● **Document text**:
----------
I own a pressure cooker; I’ve had it for years. A dull-colored metal pot with a lid and a carefully balanced pressure regulator, it comes to life on the stove. The pressure regulator vibrates, hissing and spitting like an angry rattlesnake.
Which is why the cooker sits at the top of a cabinet, well out of my reach, gathering dust. The thing is terrifying. Tales of my in-laws cleaning soup off the ceiling and walls when their pressure cooker’s vent got blocked and spewed boiling liquid throughout their kitchen do not help. (Clearly made of stronger stuff than I, my mother-in-law still uses her pressure cooker regularly.)
There are modern, safer pressure cookers out there, and for years I have been tempted by the “Cadillac of pressure cookers” – the Kuhn-Rikon. But at over $200, the price point was too high. I put it out of my mind.
Lately, though, I was thinking about pressure cooking again. I’d like my diet to include more beans and whole grains, and pressure cooking speeds their prep time so they’re practical for everyday.
And then two things happened within days of each other: I read a review of the exhaustive new cookbook Modernist Cuisine, an encyclopedic $500 tome researched to the tune of millions of dollars, which mentioned that a pressure cooker could be used for many things, including the creation of “sparkling clear stocks”; and I received an e-mail from a cooking catalog advertising the Fagor Futuro pressure cooker.
----------
● **Given material**:
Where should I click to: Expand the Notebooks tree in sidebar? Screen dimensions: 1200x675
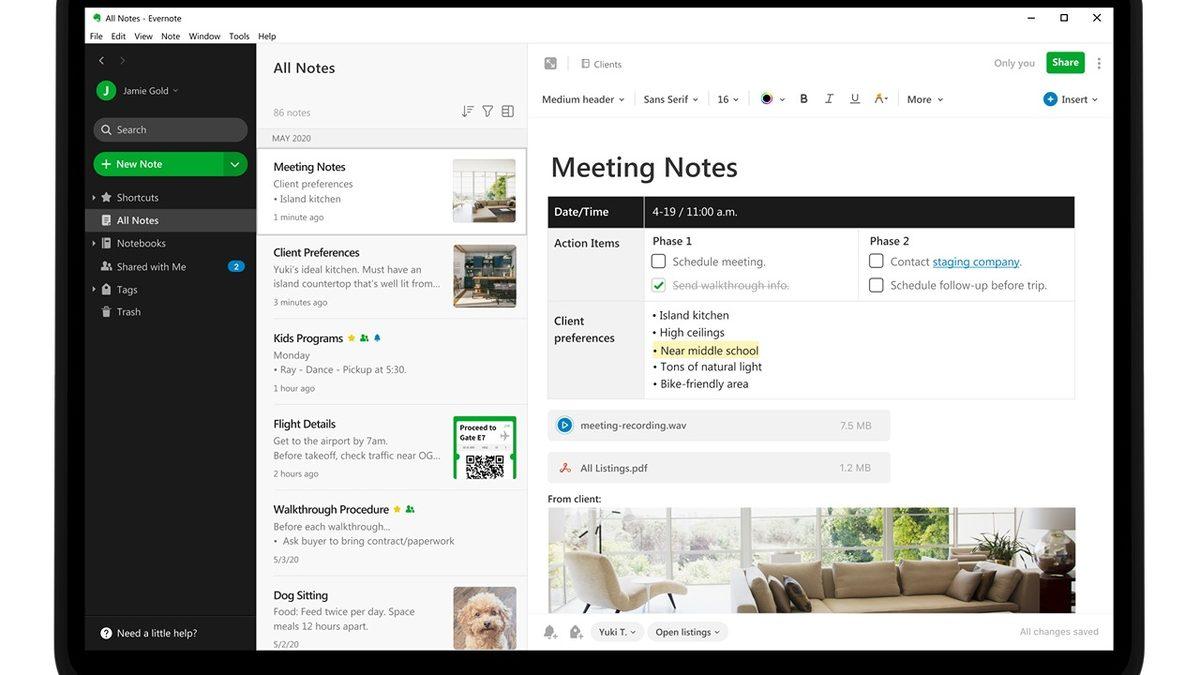[x=94, y=243]
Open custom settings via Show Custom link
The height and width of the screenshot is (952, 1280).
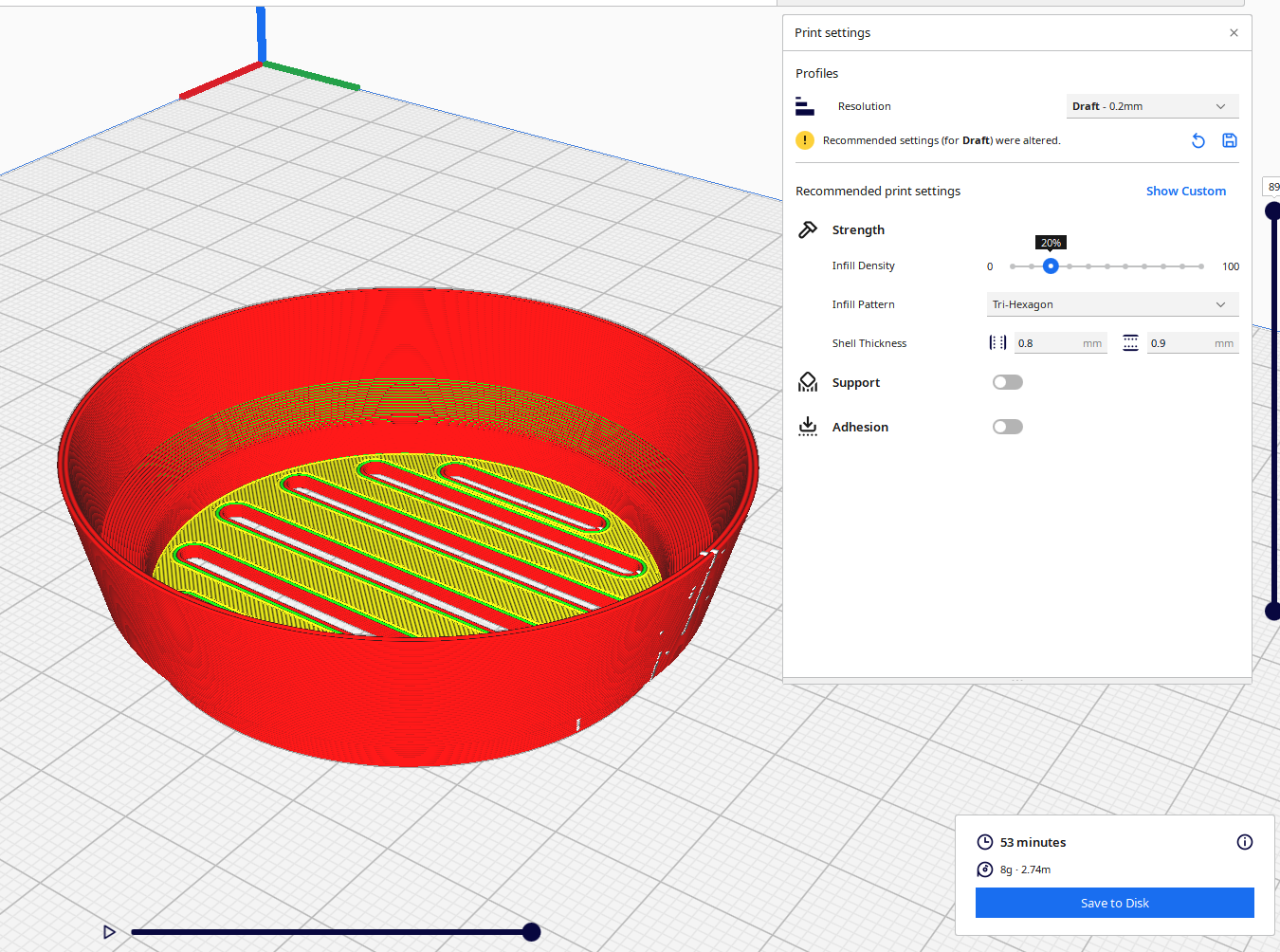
----------
● **Exercise prompt**: Write out the pressure cooker piece word for word from "Lately, though, I" to "Futuro pressure cooker.".

● **Result of this exercise**:
Lately, though, I was thinking about pressure cooking again. I’d like my diet to include more beans and whole grains, and pressure cooking speeds their prep time so they’re practical for everyday.
And then two things happened within days of each other: I read a review of the exhaustive new cookbook Modernist Cuisine, an encyclopedic $500 tome researched to the tune of millions of dollars, which mentioned that a pressure cooker could be used for many things, including the creation of “sparkling clear stocks”; and I received an e-mail from a cooking catalog advertising the Fagor Futuro pressure cooker.